Right now it assumes that the input is a string that does not contain newlines, but I will create other cases when I handle the other cases. Until then, I’ll just use JSON for now.

interactive active learning

. When activated with --interactive, you can learn interactively. The data will be displayed in the order of the LESS CONFIDENT, and if you interactively answer positive or negative, the answer will be added to the data file. This is so-called active learning.

In addition to positive and negative, there is also neutral.
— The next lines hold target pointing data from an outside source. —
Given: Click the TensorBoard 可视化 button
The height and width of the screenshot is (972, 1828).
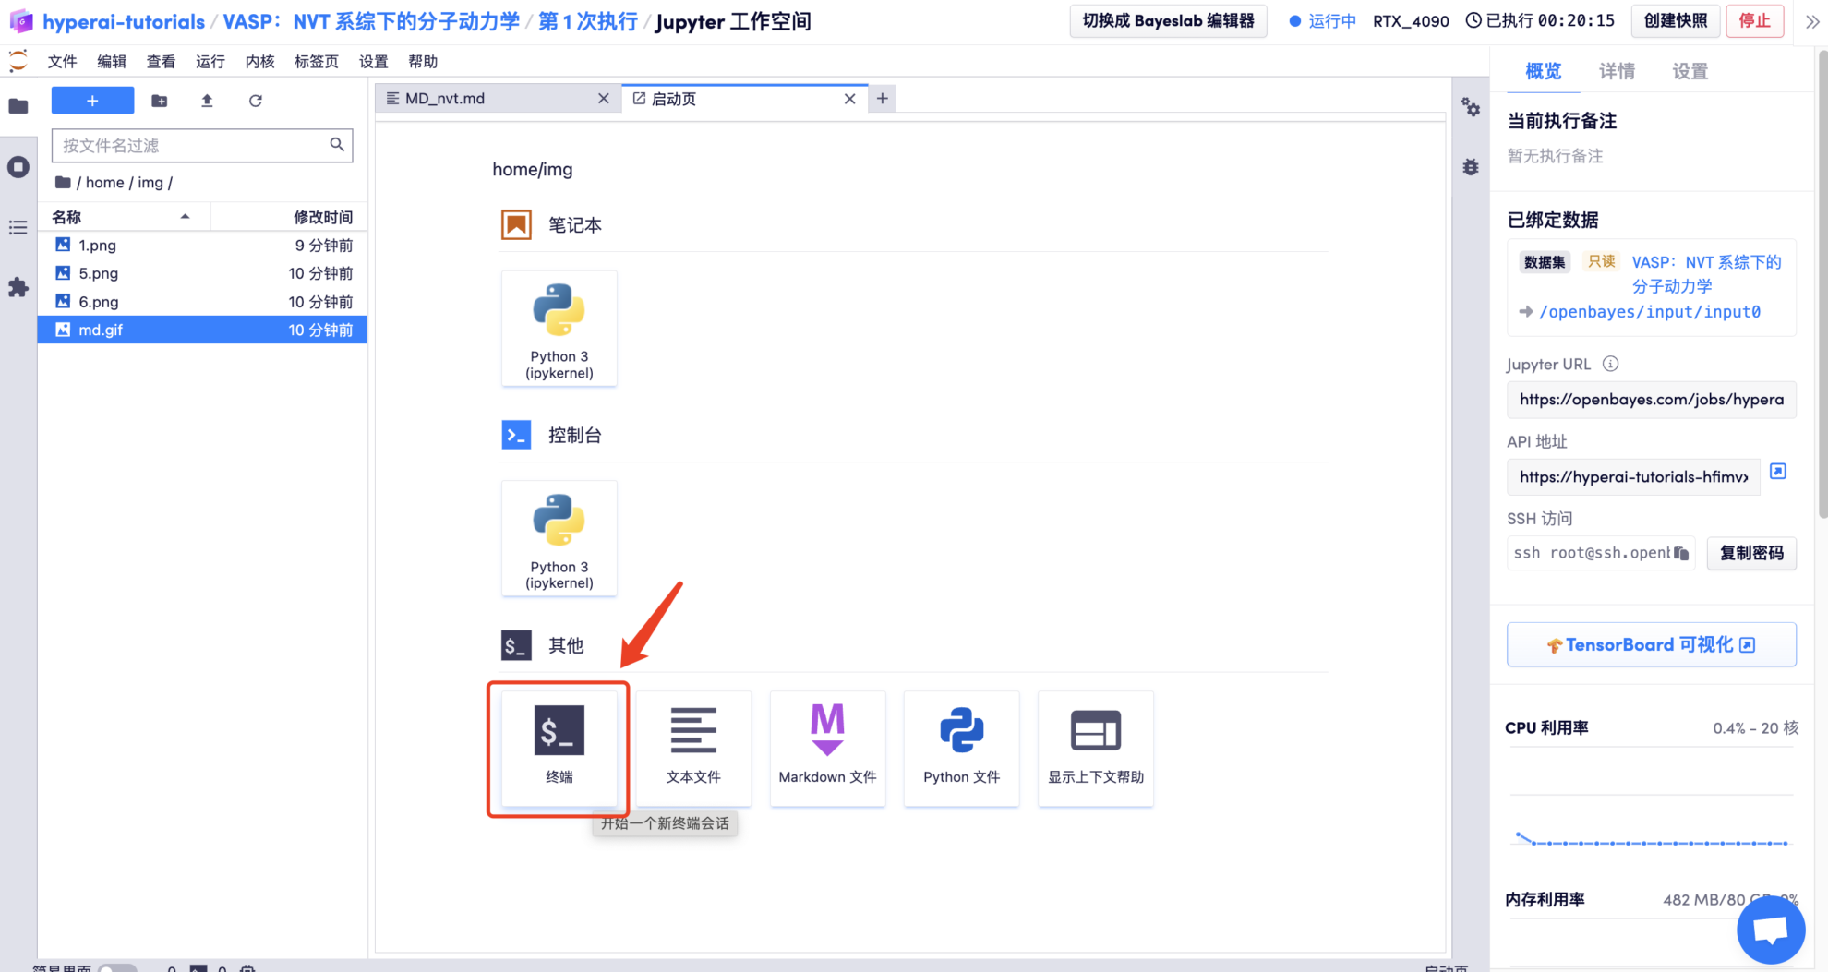Looking at the screenshot, I should (x=1651, y=644).
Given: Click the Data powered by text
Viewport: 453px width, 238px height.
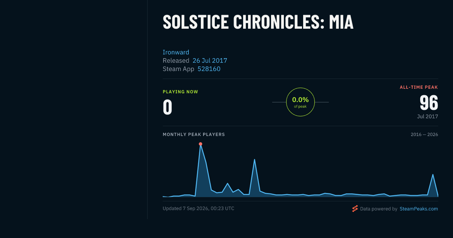Looking at the screenshot, I should point(379,209).
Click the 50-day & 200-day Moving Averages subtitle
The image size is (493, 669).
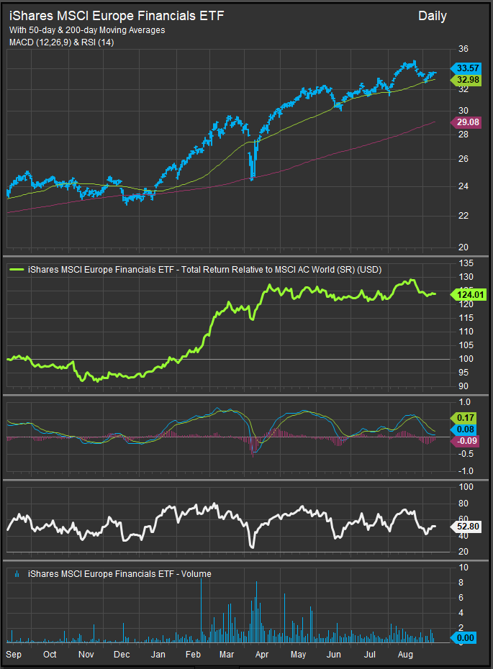click(87, 30)
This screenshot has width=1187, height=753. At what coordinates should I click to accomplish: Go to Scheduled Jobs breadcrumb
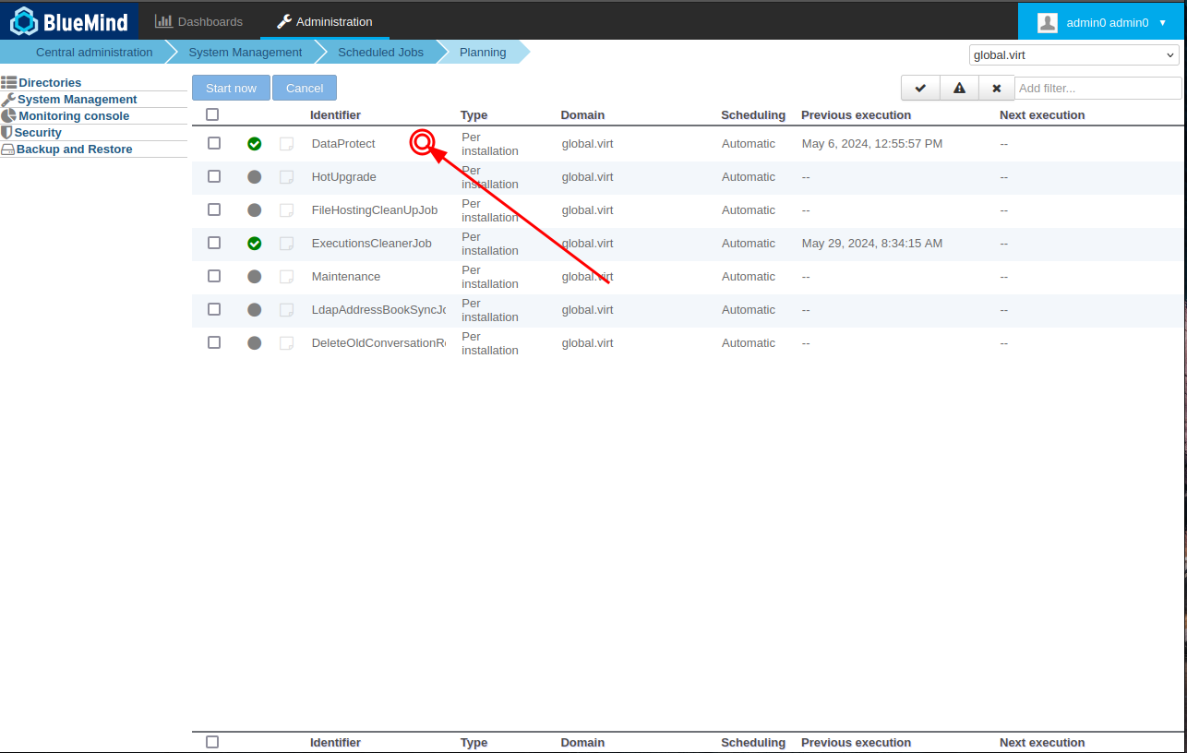click(380, 53)
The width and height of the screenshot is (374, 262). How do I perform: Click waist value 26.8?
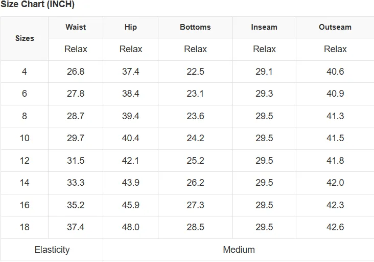tap(76, 72)
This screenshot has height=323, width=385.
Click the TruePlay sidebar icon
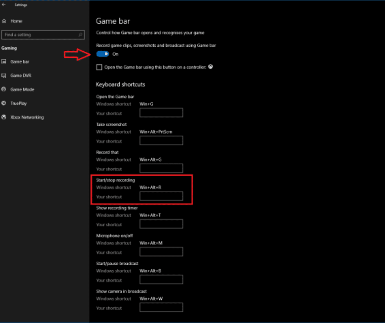tap(4, 103)
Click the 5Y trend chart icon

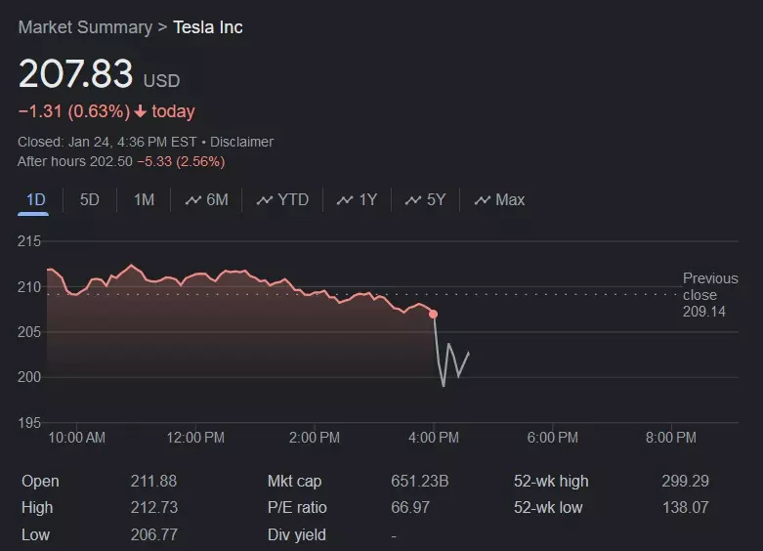point(412,200)
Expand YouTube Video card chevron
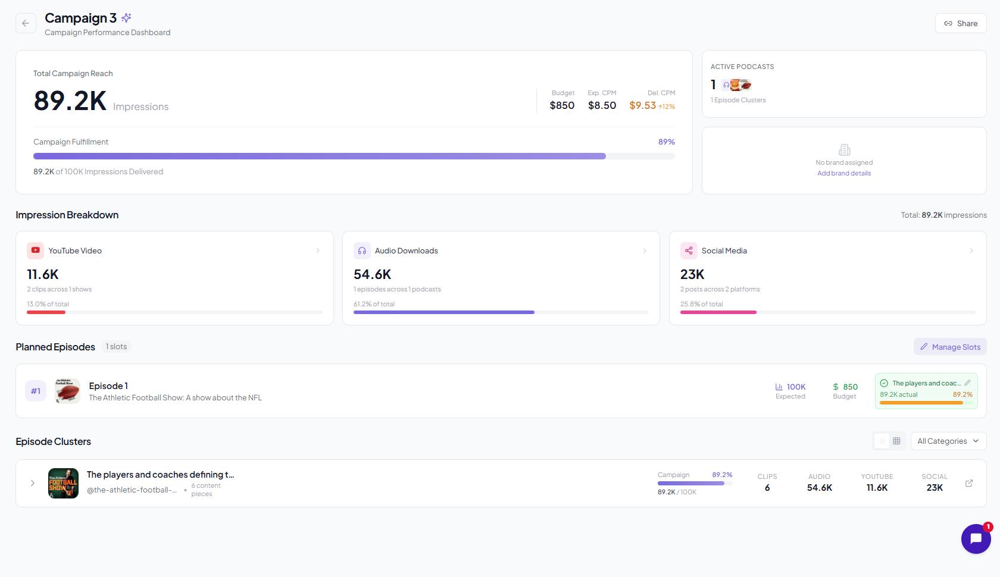The width and height of the screenshot is (1000, 577). tap(318, 250)
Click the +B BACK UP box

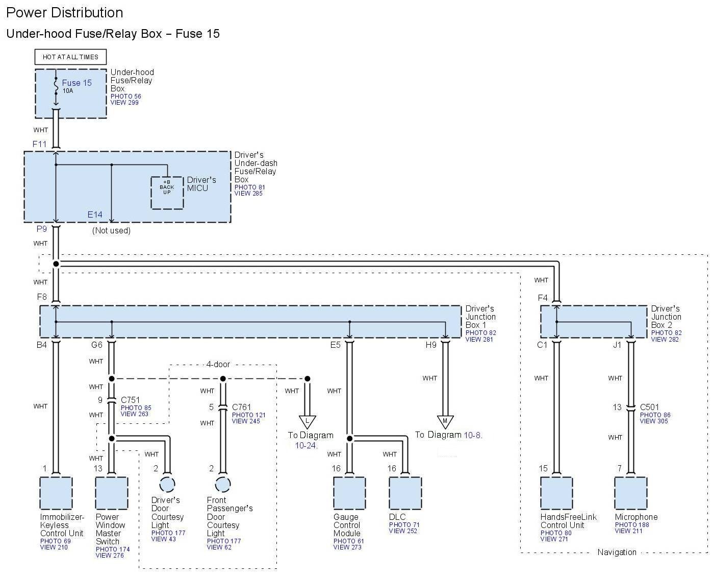coord(167,193)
If you cannot tell whether it is positive or negative at a glance, put everything in neutral.

:

$ python3 __init__.py --interactive
Feeling of Knowing in Memory and Problem Solving: 0.5010
negative(z), neutral(x), positive(c), quit(q)>c
Peter F. Drucker: 0.5023
negative(z), neutral(x), positive(c), quit(q)>c
virtual: 0.5014
negative(z), neutral(x), positive(c), quit(q)>x
https://www.okudahiromi.com/blog/20180310/1923: 0.5016
negative(z), neutral(x), positive(c), quit(q)>z
2015: 0.4997
negative(z), neutral(x), positive(c), quit(q)>c
Lancaster1966: 0.4972
negative(z), neutral(x), positive(c), quit(q)>c
https://scrapbox.io/cybozu-make-club/: 0.4986
negative(z), neutral(x), positive(c), quit(q)>z
Regret  Analysis  of  Stochastic  and  Nonstochastic  Multi-armed  Bandit  Problems: 0.4994
negative(z), neutral(x), positive(c), quit(q)>c
2018-03: 0.4981
negative(z), neutral(x), positive(c), quit(q)>c
data.Name=="1299c1b7a9e0c2bf41af69c449464a49": 0.5034
negative(z), neutral(x), positive(c), quit(q)>z
Habitica: 0.5075
negative(z), neutral(x), positive(c), quit(q)>c
Miller1956: 0.5078
negative(z), neutral(x), positive(c), quit(q)>c
72, 101, 108, 108, 111, 44, 32, 119, 111, 114, 108, 100, 33: 0.5032
negative(z), neutral(x), positive(c), quit(q)>z

In the current implementation, every time one answer is given, the data file is updated and then reread and relearned. This eliminates “asking similar things over and over” when we teach one and can also determine similar cases, but it gets slower and slower as more data is added.

what to do

  • Cache of trained models (since we created —learn for that purpose)

    • Now, if you simply import the library, you’re still learning and creating a model the first time you make a decision.
    • It’s OK to relearn every time in the early data creation phase, but it’s useless to relearn every time when the data grows or when we are in the phase of mere use, so it’s better to relearn explicitly with —learn.
    • On the other hand, in the early stages, it’s a burden for humans to think about whether they need to relearn, so it’s better to do it on their own.
  • Create a commentary on how to improve the features

  • —initialize first asks “Enter at least one positive example (empty to exit)”, but I would like a version that asks me to choose one from unknowns.txt.


This page is auto-translated from /nishio/ppoi using DeepL. If you looks something interesting but the auto-translated English is not good enough to understand it, feel free to let me know at @nishio_en. I’m very happy to spread my thought to non-Japanese readers.